Firstly, if you are not familiar with capistrano I recommend purchasing the peepcode episode titled Capistrano Concepts

Your using source control right?

The first step is to make sure that you are using source control. The source control system of choice in the rails world is subversion. Capistrano works with quite a few other scm applications but subversion is by far the most common.

So you need to have your application in a repository somewhere which your deployment box can access. You should also setup the repository to work with the rails app (ignore log files, ignore database.yml, ignore *.pid files etc.) There is a great rake task for setting up subversion on rails

You have installed and setup your vps?

Lets say you have setup your vps and plan to deploy with an nginx / mongrel_cluster rails stack. There is a good guide at usefuljaja for doing this.

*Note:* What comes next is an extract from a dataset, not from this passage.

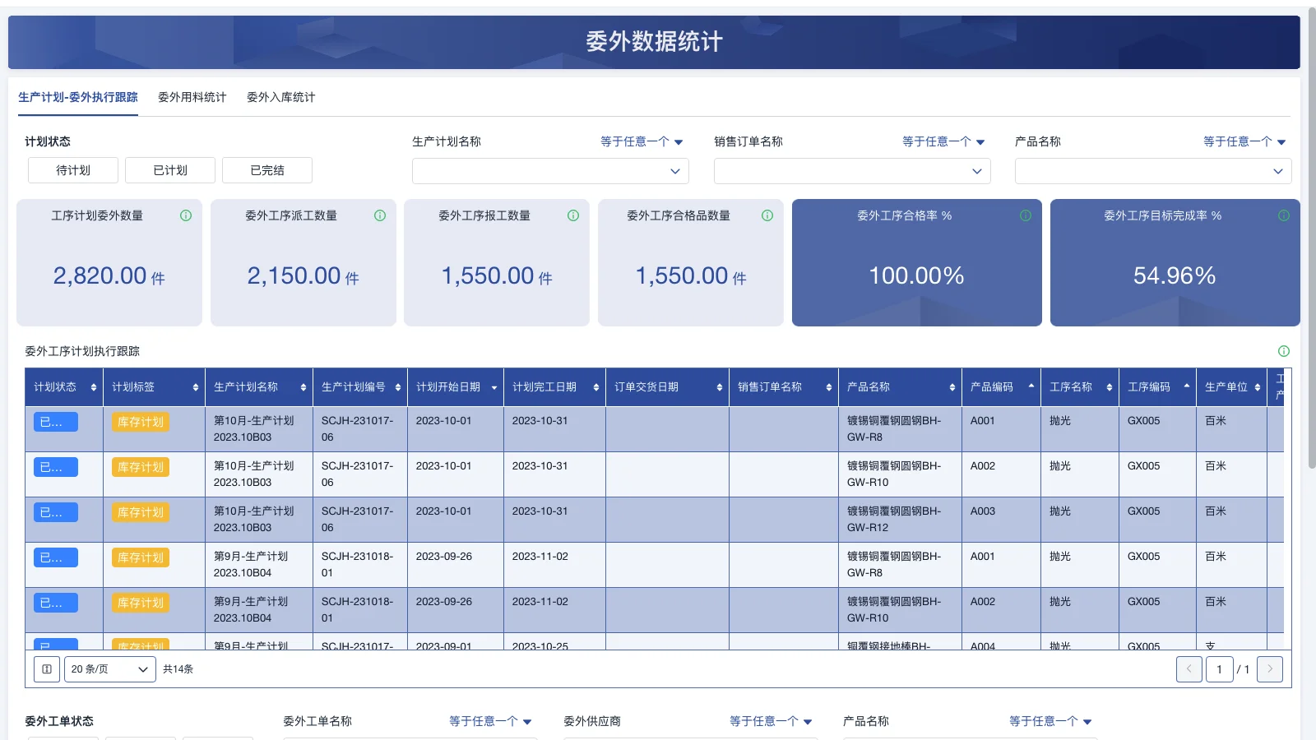Switch to the 委外用料统计 tab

You have also setup ssh key authentication to avoid typing in passwords all the time. You are also just deploying to a single server and only have one mongrel process to start with.

For installing and setting up nginx for your deployment its best just to install nginx from source and use the nginx config generator to configure nginx for your deployment. I am also loving the no_www option which redirects requests to www.example.org→example.org. Is it just me or do other people hate www.*

Setting up a deploy user on the VPS is also recommended for cleanliness.

You have setup a database and there is a domain you can run this off?

You need to setup the database in your production environment. A url to deploy to would also be nice, maybe you are still in development and you can use a static dyndns.org free domain to get started.

Install capistrano and railsmachine

sudo gem install railsmachine —include-dependencies

This is a great little collection of capistrano tasks to organise the deployment by convention over configuration.

Setup your rails app and deploy

cd {RAILS_ROOT}
cap —apply-to .

This creates a deploy.rb in your /config directory where you can setup the deployment. My deployment script can be found over at pastie

The tasks defined in the two bottom tasks are defined in a mycaptasks.rb file which I can move around projects. You could also set it up as an svn:external in your project if you want to be more DRY. It is also up on pastie

Now run:
cap setup

This sets up the folder structure that capistrano uses.

Now:
cap cold_deploy

To check everything is working ok.

Now:
cap deploywithmigrations

This will build up your new database assuming you work withe database migrations.

From now on
cap deploy

To deploy your app.

Its in source control

Because the deploy scripts are contained within the source control it works great in a distributed work environment so other developers can work with your project and deploy in a common way. It brings deployment into a convention rather than custom built and often nasty deployment methods which exist out there.

Cheers for now

This has been a skim at deploying with capistrano and I urge you to check out the other and probably a lot better learning resources out there.